Kenzie wasn’t in any particular hurry. It was Friday, so she didn’t have any classes to teach this evening. She trusted her staff to close up her pet supply store and manage the kennel while she was out.
She bent down, clipped the leash to Gizmo’s collar, and was about to take him back to her truck to give him water and crate him when her Team buzzer went off.
Kenzie had been a primary member of the all-volunteer Rocky Mountain Search and Rescue Team, called the Team by locals, for five years now. She wasn’t a climber like most of its members, but provided canine help.
She drew the pager out of her pocket, glanced at the message—and the breath left her lungs.
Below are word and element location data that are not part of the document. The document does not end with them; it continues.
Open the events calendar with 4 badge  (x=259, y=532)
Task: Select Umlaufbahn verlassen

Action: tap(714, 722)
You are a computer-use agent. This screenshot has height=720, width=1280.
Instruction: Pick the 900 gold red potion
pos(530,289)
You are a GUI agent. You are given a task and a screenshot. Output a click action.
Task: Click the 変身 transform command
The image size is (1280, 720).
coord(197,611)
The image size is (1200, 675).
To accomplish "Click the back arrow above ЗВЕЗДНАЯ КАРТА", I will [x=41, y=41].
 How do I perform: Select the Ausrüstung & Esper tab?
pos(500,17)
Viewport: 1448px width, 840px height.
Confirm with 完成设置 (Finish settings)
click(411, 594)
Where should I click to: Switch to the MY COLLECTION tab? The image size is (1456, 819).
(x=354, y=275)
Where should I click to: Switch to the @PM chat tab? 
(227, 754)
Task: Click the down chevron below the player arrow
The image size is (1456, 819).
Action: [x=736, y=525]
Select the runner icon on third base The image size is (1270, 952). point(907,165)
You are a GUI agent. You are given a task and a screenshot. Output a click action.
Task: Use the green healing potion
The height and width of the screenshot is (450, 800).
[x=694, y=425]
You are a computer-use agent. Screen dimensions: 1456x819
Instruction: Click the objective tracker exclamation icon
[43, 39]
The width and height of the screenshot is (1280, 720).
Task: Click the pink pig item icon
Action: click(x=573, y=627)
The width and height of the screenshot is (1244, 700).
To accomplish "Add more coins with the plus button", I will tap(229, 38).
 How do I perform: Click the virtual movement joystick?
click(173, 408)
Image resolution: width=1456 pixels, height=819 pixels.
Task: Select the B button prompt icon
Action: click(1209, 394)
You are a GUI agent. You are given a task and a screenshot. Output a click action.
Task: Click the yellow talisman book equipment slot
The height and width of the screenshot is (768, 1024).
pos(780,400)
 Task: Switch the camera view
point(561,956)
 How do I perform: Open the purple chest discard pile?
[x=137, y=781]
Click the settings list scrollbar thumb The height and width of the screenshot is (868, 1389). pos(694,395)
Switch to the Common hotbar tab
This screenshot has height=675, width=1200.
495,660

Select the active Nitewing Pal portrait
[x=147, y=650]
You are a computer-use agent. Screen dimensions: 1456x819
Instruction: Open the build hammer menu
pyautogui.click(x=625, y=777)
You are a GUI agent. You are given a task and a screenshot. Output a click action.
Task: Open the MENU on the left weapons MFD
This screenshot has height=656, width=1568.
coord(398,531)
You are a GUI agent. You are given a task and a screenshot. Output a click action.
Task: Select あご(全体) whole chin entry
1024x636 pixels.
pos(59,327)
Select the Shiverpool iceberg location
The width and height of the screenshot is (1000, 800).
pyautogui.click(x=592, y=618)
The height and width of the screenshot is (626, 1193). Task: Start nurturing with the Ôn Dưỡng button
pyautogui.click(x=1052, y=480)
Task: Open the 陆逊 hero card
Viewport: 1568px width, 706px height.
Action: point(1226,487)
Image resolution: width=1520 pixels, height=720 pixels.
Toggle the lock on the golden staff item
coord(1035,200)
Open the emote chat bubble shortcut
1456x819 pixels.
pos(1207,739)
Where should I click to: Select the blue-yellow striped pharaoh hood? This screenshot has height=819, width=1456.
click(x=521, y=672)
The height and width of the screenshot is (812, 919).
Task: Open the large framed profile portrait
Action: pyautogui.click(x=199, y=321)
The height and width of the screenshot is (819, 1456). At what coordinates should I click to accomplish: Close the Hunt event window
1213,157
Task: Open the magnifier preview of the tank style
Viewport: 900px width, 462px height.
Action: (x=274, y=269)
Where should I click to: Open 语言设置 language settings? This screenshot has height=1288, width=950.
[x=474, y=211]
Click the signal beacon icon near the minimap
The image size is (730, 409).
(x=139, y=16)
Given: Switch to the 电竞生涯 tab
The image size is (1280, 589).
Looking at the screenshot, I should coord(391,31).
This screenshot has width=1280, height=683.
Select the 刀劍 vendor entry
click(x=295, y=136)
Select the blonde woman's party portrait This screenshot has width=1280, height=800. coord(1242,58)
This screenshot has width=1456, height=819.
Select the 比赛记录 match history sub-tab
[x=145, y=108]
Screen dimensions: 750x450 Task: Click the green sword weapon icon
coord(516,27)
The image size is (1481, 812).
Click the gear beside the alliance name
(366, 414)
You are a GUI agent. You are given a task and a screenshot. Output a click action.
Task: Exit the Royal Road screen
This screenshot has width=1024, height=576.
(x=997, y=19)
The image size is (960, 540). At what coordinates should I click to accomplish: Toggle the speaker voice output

DISASTER ON EVEREST. LISTENING IN TO BASE CAMP.
Harrison.
Gizmo whined, always sensitive to her mood.
“Uh-oh.” JoAnne looked up from her clipboard. “Something happened.”
“I have to go.” Kenzie jammed the pager back into the pocket of her jeans and ran toward her truck, heart thrumming, Gizmo bounding along beside her.
“What do you want me to do with the human remains?” JoAnne shouted after her.
“Stick them in your freezer!” Kenzie was barely aware of what she was saying. “I’ll pick them up later!”
Had Conrad’s team been hit by a blizzard? Had someone fallen?
Please don’t let it be Harrison! Not Harrison.
Harrison Conrad was a world-renowned climber and the Team’s lead alpinist. More than that, he was a good friend. He’d left Colorado a couple of months ago, hoping to summit Everest again with his Aussie friend Bruce Jones and those Swiss climbing twins. Kenzie couldn’t understand what drove him to risk his life like this, and she’d told him as much. He had already climbed Everest twice. Why take his chances with the mountain again?
He’d grinned, his tanned face so damned handsome. “I promise I’ll come back in one piece.”